Percentage of all American families owning slaves: Approximately 7–8%. When considering families/households (rather than individuals), about 7.4% of all families in the United States owned at least one enslaved person in 1860 . (This is much higher than the oft-misquoted figure of “1%” that counts only owners as a share of the entire population, including slaves and children .)
In other words, roughly one out of every 13 families in America held slaves.
Percentage of white Southern families owning slaves: Roughly 25–30%. In 1860, about one-quarter of white families in the South were slaveholders . Historians estimate the proportion at about 25% for all slave states on average (the median was ~27% among slave states) . In the 11 states that would form the Confederacy, the share was on the higher end – about 30.8% of free families in those states owned slaves (nearly one-third) .
In the Deep South “Cotton Kingdom” states the rates were especially high: for example, nearly 49% of white families in Mississippi and 46% in South Carolina enslaved people in 1860 . Border slave states had lower rates (e.g. only 3% of families in Delaware) . Overall, roughly every fourth white Southern family was directly involved as a slaveholding household by 1860.
Slaveholding among landowners and in the cotton belt: Among white Southerners who owned land (farmers/planters), slaveholding was even more common.

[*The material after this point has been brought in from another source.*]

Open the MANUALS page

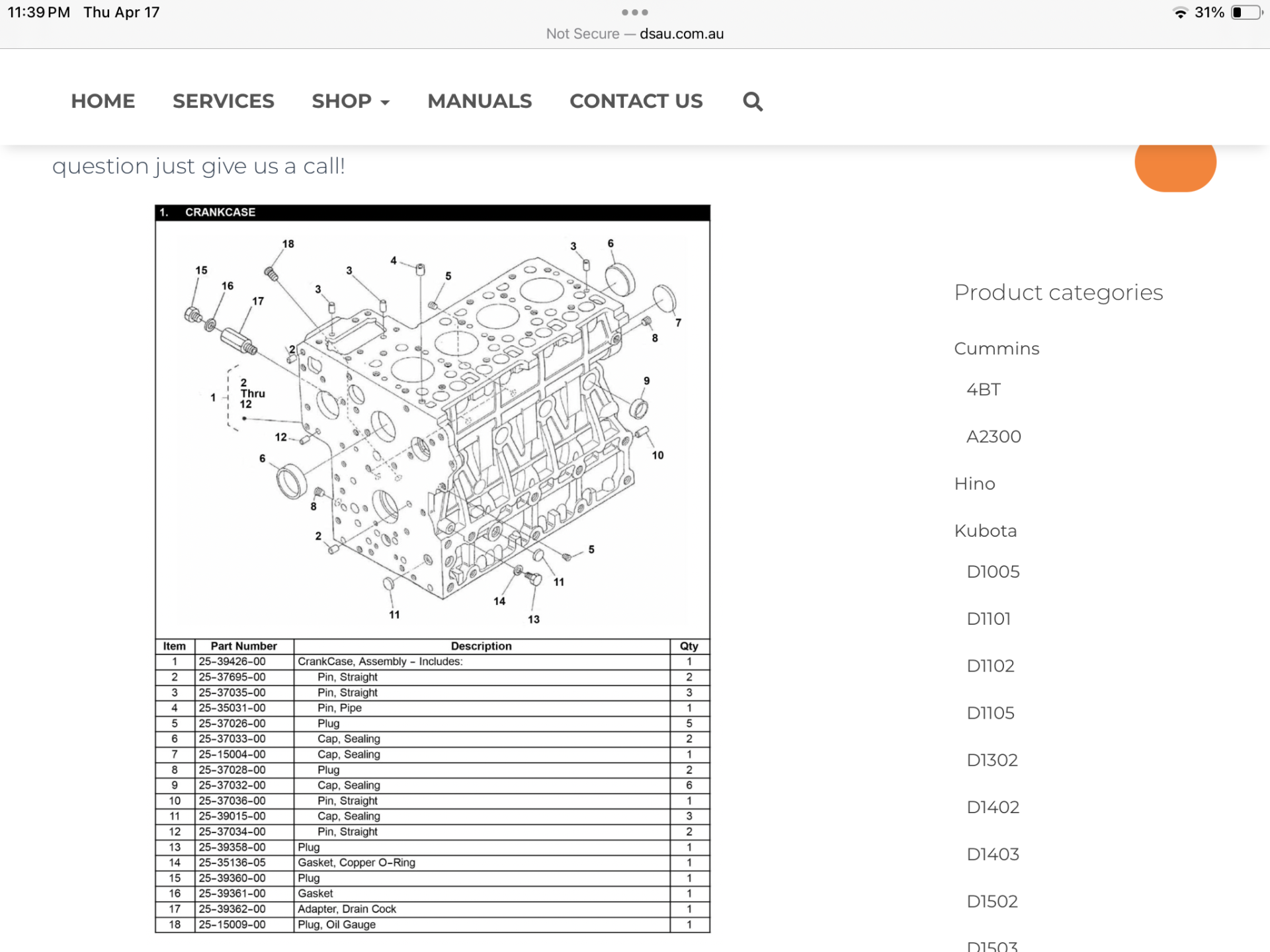480,101
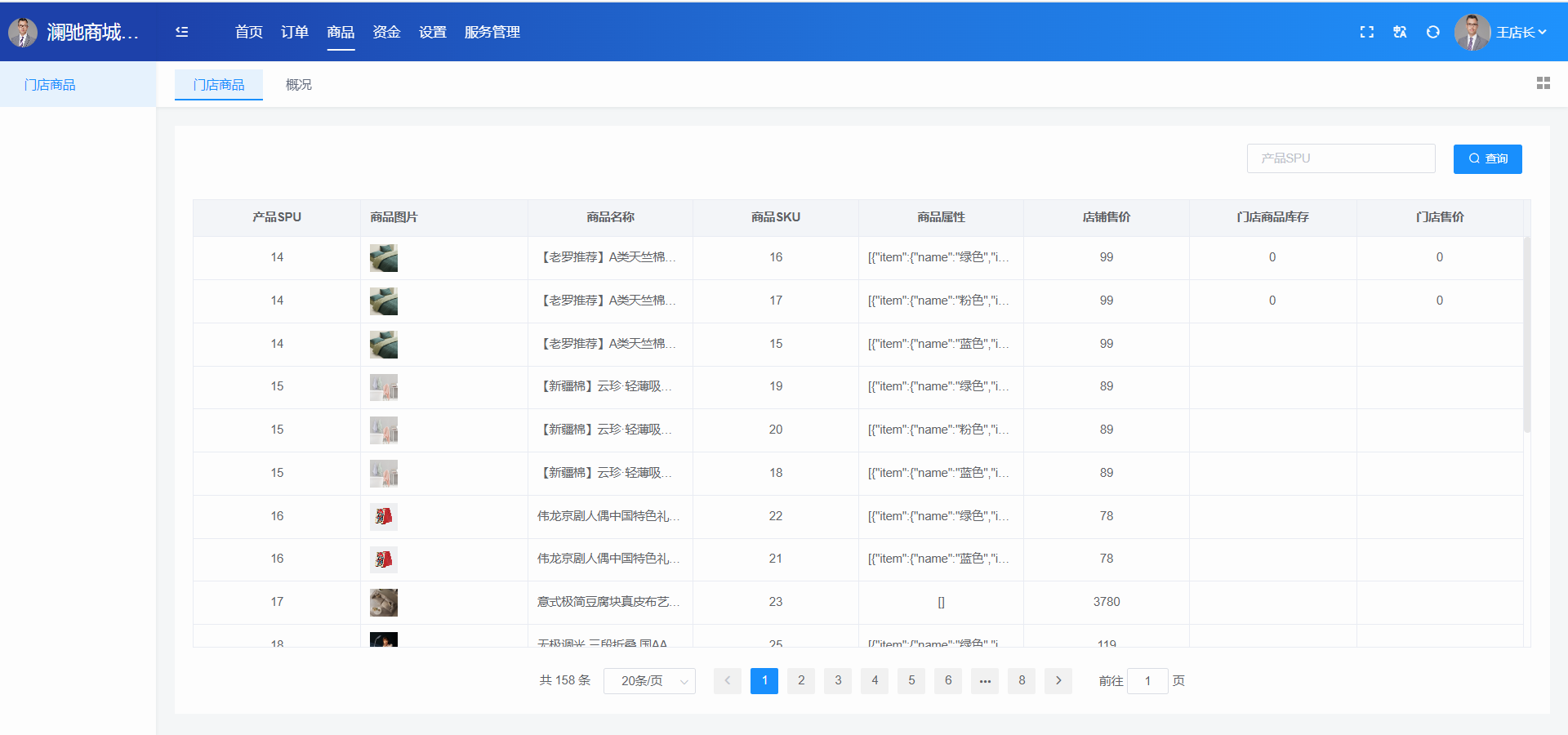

Estimates suggest about half of landowning white families in the South enslaved people. In the richest plantation regions – the heart of the cotton belt – a majority of white families owned slaves . In certain counties dominated by plantation agriculture, well over 50% (in some cases over 60%) of white households were slaveholding.
For instance, parts of the Black Belt had local slaveholding rates exceeding half of all white families, and South Carolina as a whole was unique in approaching an outright majority of white families owning slaves . This regional variation shows that slavery’s prevalence was especially intense in the big cotton- and sugar-producing areas.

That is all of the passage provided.